Si è compresa, con l’isolamento, l’importanza delle relazioni. Del vivere con maggiore socialità.

Ma in tanti casi, le abitazioni si sono rivelate inadeguate alla nuova struttura della giornata in tempo di pandemia.

È così. Per questo parlavo di “cura” da dedicarvi. Dobbiamo avere la percezione di starci bene, in casa. E oggi il rischio è invece di scontrarsi con gli altri abitanti , a loro volta sempre più stabilmente in casa.

Soluzioni?

Ripensare gli spazi. Partendo dall'arredarli bene, senza più accumuli di oggetti. E poi la privacy. Si è compreso che è essenziale.

Ma nelle case piccole, che sono la maggioranza nelle nostre città?

Basta un angolo. Ma curato. Un piccolo spazio personale in cui racchiudere il proprio hobby. Una mini scrivania col computer. Un angolo della libreria. Possibilmente poche pareti cieche. Privilegiare le aperture. Il vetro, ad esempio, crea privacy ma non priva delle luce.

L’altro elemento che ci ha condizionato è la necessità di portare a casa gli strumenti del lavoro.

E questo ci porta alla necessità di immaginare un'abitazione sempre più connessa. Stare soli non sempre è bello. Per questo le dotazioni tecnologiche saranno più presenti nelle stanze. E non più poste a caso ma coordinate e in spazi funzionali. Non basta il computer. Perché la gente vuole anche sentire voci e toni. Serve il telefono o la possibilità di interagire attraverso apparati con più accessi.

Non c'è il rischio di chiudersi sempre più in confortevoli spazi privati?
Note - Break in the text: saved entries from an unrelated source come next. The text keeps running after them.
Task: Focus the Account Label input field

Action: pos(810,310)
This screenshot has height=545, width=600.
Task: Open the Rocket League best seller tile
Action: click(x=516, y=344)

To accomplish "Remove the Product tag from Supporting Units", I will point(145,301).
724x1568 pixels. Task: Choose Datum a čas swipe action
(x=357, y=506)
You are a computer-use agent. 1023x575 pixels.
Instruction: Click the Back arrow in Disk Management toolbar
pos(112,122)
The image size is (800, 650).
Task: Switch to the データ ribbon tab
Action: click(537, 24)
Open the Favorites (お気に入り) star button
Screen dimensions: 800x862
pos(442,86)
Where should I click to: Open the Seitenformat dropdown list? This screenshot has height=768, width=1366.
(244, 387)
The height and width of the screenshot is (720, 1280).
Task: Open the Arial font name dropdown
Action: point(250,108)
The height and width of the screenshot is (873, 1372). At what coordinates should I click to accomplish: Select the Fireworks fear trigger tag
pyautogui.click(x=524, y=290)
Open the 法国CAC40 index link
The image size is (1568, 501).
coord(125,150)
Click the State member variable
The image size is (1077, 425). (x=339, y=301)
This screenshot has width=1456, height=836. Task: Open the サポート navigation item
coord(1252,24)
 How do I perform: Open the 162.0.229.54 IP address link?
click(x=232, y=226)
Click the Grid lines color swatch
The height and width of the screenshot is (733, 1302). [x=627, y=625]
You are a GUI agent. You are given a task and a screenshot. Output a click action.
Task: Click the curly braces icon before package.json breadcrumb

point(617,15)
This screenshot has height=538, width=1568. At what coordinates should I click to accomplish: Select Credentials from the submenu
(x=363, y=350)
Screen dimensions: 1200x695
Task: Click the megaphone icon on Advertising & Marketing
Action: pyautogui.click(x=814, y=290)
Certo che esiste. Ma ora è una necessità. Penso invece che dotare le abitazioni di comodità tecnologiche, luoghi e angoli dedicati ai propri interessi non lavorativi, vada posto in relazione con l’idea di una casa più flessibile, multifunzionale ma anche con sempre più aperture verso l’esterno. Meno rifugio-barriera e più luogo di incontri.